◆ GIVEN PROBLEM ◆
Report how many lines of the material below contain the string "should", matching case exactly, and give only the number.

◆ SOURCE RECORDS ◆
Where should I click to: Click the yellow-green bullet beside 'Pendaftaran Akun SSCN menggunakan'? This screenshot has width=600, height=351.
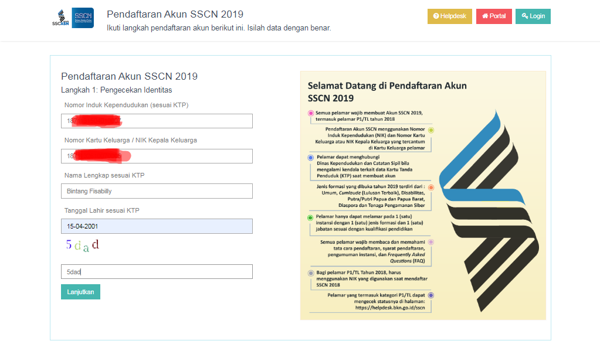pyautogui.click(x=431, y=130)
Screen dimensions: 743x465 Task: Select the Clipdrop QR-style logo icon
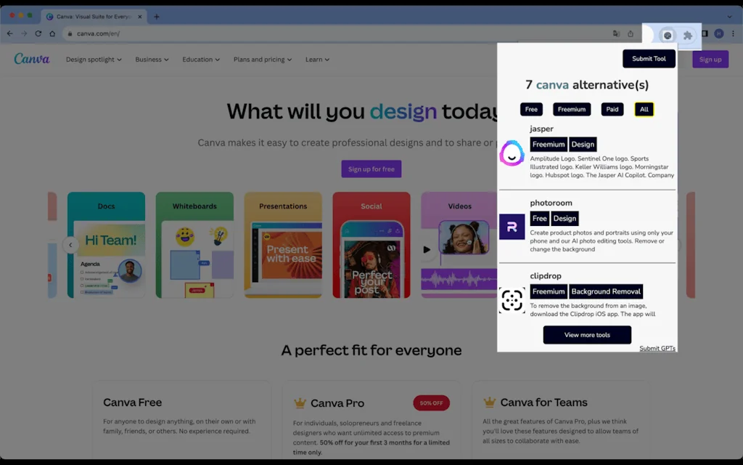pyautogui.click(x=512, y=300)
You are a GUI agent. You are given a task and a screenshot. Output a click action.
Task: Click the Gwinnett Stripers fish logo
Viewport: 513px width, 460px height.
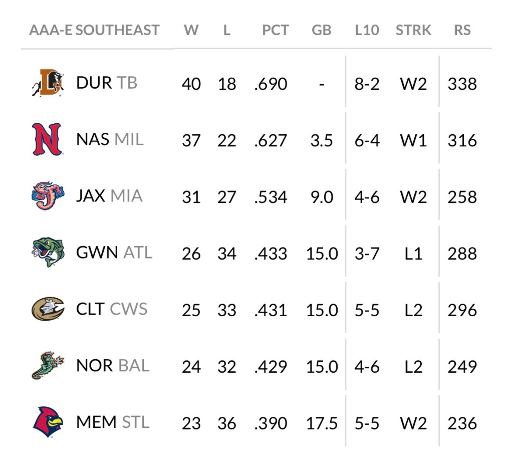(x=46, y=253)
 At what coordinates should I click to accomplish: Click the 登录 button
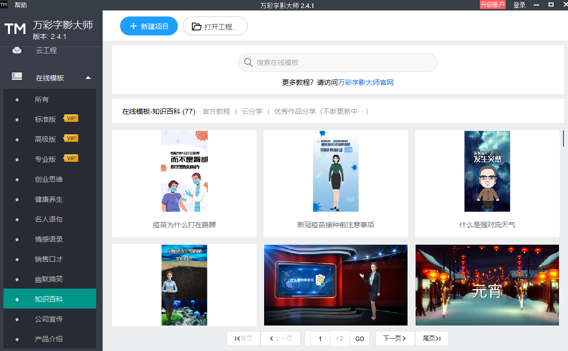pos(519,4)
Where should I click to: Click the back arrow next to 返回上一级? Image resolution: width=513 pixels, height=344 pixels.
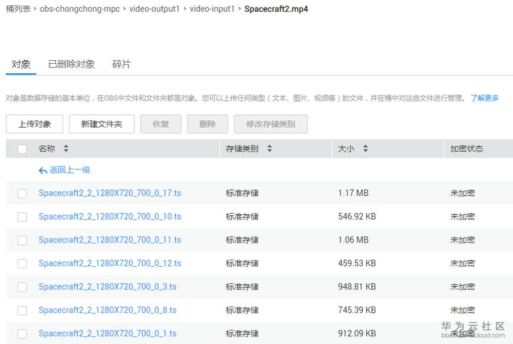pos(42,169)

---

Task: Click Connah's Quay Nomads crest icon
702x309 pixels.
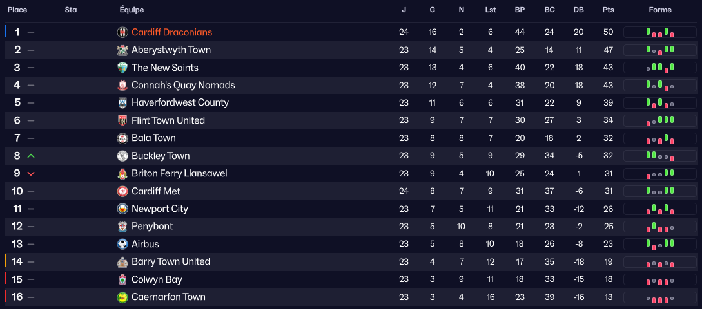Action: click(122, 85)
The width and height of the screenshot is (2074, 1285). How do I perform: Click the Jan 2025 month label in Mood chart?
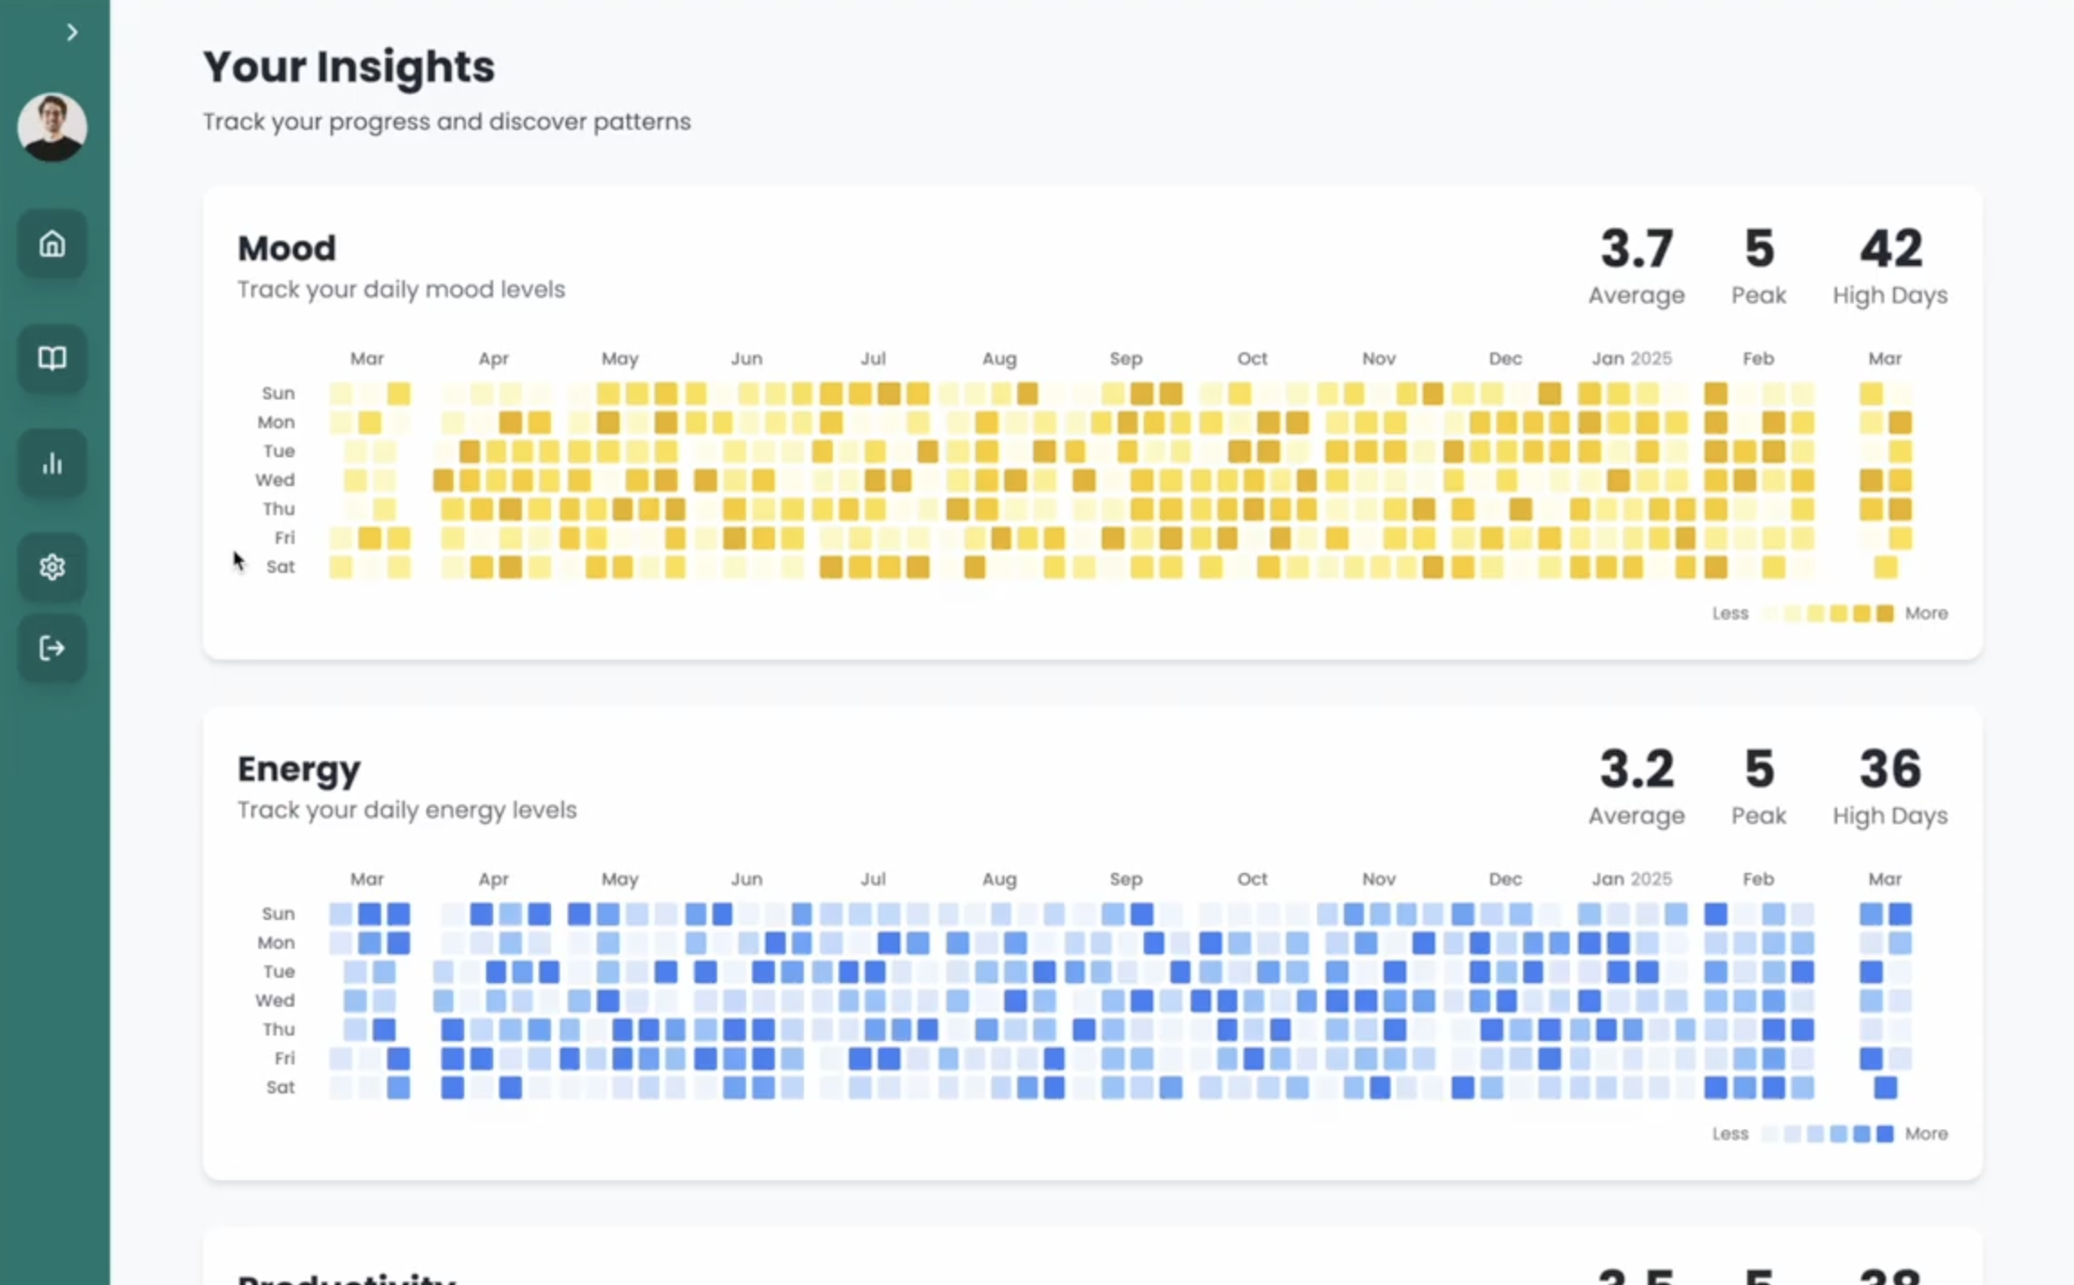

◆ RESULT ◆
3